O que diz o governo do Estado
Em nota enviada ao NSC Total, a Secretaria de Meio Ambiente e Economia Verde diz que Santa Catarina participa do Plano Setorial para Adaptação à Mudança do Clima e Baixa Emissão de Carbono na Agropecuária, do Governo Federal, que tem o objetivo de aumentar a “eficiência e resiliência dos sistemas produtivos, a partir de uma gestão integrada da paisagem”.
A Secretaria informou também que vem desenvolvendo o Programa Ação Climática SC, com foco na adaptação à mudança do clima para o Estado. A iniciativa inclui metas e ações prioritárias para “subsidiar tomadas de decisão do governo, com o objetivo de aumentar a capacidade adaptativa do território e atividades setoriais”.

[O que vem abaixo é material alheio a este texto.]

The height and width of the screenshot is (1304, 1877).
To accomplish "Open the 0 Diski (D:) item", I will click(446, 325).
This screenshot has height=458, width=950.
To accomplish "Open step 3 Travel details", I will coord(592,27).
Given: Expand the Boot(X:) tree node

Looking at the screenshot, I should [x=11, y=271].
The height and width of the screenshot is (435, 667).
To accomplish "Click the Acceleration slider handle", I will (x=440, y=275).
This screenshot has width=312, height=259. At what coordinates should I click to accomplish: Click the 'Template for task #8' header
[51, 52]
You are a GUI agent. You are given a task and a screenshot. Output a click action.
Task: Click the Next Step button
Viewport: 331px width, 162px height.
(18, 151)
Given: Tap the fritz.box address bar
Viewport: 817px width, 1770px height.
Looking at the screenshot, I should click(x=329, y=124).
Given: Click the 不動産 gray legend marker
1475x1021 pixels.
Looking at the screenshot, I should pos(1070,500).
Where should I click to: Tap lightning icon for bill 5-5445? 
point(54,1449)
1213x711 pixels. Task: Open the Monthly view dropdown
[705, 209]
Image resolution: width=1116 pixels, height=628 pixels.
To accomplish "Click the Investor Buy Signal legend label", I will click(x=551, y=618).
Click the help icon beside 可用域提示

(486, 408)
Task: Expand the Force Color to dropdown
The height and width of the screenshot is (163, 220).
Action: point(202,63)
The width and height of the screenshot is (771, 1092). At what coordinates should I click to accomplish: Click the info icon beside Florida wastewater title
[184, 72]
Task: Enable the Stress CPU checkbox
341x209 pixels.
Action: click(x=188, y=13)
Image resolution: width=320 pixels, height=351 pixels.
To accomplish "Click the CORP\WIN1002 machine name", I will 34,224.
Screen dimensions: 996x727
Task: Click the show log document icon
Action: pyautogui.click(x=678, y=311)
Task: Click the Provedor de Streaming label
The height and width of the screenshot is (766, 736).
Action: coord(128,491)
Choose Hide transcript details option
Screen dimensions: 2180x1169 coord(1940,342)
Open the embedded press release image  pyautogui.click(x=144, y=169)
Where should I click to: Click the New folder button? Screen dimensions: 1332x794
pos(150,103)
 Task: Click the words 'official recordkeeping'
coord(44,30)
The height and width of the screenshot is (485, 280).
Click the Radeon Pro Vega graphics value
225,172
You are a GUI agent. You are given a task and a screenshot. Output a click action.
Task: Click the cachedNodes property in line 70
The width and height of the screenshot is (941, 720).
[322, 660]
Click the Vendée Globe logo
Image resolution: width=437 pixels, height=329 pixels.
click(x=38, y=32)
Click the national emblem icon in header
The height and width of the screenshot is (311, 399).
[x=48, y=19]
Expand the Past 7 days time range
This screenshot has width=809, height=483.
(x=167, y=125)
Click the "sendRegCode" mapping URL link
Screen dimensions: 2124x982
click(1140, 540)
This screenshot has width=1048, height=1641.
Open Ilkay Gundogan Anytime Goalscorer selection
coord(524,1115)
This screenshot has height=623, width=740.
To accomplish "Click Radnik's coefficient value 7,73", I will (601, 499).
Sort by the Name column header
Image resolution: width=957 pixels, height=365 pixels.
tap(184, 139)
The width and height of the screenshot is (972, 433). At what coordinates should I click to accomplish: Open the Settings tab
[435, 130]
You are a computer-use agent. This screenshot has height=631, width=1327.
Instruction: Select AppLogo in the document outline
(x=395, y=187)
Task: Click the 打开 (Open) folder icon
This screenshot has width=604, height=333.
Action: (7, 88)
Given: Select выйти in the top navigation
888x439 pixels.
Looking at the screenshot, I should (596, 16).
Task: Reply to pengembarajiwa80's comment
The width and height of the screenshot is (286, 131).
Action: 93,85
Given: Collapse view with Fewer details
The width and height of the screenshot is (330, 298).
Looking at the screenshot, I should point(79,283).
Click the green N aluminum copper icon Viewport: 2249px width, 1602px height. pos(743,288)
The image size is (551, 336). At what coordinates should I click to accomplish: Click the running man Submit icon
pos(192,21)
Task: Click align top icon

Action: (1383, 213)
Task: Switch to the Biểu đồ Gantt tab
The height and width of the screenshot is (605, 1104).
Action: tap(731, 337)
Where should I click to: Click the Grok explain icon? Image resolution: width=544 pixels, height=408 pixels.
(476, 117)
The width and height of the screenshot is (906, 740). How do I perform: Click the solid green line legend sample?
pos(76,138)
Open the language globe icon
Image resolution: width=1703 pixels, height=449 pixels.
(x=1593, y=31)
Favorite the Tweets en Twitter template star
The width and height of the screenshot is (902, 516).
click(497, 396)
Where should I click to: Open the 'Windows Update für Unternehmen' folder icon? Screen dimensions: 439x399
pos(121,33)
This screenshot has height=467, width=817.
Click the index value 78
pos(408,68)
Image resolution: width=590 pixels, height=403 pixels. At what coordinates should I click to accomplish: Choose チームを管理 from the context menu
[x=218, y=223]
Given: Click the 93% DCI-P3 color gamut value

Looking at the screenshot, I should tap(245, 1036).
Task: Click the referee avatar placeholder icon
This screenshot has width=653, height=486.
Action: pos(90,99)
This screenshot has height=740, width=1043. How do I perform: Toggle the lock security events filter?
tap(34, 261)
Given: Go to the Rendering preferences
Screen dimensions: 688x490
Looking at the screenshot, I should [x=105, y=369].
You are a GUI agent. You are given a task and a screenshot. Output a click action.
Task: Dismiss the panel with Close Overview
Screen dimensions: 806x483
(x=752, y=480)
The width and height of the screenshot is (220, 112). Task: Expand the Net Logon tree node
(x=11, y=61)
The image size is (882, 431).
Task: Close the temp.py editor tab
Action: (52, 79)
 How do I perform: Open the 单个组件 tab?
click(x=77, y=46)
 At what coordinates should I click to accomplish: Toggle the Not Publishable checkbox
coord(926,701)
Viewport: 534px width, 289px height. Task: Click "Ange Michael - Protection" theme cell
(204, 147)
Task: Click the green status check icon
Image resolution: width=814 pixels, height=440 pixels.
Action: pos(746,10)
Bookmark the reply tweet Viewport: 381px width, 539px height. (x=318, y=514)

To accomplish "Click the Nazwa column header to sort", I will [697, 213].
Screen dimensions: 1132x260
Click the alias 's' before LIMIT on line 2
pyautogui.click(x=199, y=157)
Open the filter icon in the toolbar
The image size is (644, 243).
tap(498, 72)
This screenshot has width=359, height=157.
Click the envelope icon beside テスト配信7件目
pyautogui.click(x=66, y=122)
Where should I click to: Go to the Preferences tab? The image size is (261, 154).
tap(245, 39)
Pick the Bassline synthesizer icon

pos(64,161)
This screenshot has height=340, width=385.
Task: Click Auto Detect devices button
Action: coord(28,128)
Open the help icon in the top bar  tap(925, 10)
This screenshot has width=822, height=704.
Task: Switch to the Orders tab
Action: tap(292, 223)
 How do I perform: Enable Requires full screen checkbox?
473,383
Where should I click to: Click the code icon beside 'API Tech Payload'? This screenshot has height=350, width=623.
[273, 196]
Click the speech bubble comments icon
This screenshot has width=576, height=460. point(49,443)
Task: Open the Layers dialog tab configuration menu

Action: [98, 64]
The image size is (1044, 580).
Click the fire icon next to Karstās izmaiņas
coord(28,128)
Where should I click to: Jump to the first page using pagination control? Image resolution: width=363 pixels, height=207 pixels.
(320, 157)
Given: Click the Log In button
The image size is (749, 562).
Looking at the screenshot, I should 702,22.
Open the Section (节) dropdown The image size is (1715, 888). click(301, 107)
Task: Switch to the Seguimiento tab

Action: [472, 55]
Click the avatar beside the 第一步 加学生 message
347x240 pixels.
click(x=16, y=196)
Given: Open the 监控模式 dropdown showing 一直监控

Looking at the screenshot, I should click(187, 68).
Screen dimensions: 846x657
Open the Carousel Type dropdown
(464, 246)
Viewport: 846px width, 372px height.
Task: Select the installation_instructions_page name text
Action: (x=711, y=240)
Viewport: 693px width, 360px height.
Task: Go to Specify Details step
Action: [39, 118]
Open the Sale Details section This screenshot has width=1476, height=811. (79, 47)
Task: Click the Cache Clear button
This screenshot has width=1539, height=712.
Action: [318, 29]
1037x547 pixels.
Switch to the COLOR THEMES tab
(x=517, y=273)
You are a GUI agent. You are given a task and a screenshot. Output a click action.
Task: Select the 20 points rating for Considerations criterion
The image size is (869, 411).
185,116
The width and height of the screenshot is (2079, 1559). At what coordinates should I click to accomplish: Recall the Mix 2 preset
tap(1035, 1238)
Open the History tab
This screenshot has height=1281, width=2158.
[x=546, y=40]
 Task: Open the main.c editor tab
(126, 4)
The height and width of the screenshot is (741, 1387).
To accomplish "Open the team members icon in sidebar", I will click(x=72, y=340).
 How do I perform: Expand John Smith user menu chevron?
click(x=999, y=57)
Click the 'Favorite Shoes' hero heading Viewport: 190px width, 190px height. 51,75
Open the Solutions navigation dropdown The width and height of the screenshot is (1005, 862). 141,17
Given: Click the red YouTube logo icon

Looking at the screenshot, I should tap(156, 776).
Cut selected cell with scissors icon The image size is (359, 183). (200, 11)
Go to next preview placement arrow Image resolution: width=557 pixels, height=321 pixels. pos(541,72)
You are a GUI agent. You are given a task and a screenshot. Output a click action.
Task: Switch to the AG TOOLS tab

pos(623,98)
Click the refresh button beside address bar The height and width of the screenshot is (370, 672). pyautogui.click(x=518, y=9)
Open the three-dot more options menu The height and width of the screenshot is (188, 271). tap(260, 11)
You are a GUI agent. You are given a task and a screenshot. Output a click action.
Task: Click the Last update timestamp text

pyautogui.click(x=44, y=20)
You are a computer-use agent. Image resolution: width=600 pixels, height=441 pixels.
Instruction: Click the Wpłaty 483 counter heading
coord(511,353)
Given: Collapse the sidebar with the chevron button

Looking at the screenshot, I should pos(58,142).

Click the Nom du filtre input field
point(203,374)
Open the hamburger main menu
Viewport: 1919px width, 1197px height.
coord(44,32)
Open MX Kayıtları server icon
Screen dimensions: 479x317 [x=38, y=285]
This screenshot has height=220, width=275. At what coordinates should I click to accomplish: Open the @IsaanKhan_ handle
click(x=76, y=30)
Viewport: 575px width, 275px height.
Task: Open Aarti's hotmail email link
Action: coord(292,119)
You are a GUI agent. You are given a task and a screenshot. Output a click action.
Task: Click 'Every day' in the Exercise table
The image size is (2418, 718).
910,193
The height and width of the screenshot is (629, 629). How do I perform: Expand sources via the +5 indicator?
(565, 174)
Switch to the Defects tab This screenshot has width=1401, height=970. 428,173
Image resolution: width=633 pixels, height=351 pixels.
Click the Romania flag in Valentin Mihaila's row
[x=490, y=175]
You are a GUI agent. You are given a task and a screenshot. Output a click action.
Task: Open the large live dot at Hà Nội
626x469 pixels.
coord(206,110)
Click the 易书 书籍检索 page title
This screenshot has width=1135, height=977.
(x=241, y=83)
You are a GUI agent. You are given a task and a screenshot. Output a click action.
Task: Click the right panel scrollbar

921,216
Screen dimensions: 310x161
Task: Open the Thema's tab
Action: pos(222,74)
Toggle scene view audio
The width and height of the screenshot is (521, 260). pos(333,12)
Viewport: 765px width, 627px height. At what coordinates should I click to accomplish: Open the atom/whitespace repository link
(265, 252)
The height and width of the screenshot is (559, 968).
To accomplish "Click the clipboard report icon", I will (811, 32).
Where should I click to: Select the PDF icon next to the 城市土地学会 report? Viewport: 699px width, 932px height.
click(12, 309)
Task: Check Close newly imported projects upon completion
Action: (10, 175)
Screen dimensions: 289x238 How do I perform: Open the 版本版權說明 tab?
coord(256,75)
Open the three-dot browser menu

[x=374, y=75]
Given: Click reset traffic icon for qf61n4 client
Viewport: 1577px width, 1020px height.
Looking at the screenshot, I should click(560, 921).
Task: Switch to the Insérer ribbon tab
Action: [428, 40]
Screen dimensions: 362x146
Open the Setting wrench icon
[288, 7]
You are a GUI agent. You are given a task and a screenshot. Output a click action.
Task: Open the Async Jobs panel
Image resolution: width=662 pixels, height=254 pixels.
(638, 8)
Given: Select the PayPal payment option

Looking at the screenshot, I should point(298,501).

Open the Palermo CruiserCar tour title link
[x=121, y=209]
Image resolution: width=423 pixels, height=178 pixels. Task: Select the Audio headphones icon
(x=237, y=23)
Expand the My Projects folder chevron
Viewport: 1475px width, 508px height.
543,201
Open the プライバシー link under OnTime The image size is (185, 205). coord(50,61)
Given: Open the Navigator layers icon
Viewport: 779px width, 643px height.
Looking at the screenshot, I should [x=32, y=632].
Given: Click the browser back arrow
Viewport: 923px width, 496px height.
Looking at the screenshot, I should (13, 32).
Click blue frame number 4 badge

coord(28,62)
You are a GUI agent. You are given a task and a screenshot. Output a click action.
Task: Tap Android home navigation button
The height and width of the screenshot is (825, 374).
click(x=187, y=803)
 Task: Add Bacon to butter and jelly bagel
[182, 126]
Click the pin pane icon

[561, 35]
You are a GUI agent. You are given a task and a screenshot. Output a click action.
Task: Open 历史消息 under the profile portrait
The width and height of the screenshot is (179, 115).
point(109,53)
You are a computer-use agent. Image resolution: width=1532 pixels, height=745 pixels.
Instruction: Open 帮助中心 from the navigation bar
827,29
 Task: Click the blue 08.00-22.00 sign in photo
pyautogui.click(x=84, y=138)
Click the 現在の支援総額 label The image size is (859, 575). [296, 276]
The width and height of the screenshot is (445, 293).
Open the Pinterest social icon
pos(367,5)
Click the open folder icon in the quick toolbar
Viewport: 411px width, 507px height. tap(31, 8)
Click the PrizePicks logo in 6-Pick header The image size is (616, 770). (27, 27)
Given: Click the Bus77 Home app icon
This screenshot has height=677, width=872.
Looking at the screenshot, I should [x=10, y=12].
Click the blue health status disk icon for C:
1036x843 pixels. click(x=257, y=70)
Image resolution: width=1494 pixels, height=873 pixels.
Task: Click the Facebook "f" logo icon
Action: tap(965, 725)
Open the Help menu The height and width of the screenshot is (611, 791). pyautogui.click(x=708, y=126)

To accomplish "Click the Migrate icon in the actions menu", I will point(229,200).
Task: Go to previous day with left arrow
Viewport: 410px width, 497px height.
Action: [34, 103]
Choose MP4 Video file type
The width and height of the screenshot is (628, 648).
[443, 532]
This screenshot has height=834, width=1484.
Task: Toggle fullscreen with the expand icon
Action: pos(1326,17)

Outras iniciativas do governo estadual para prevenir os efeitos da crise climática em Santa Catarina são: o Zoneamento Ecológico Econômico (ZEE), o Plano Estadual de Gerenciamento Costeiro de Santa Catarina (GERCO-SC), o Plano Estadual de Proteção e Defesa Civil (PPDC) e o Programa ProAdapta – Apoio para Adaptação à Mudança do Clima.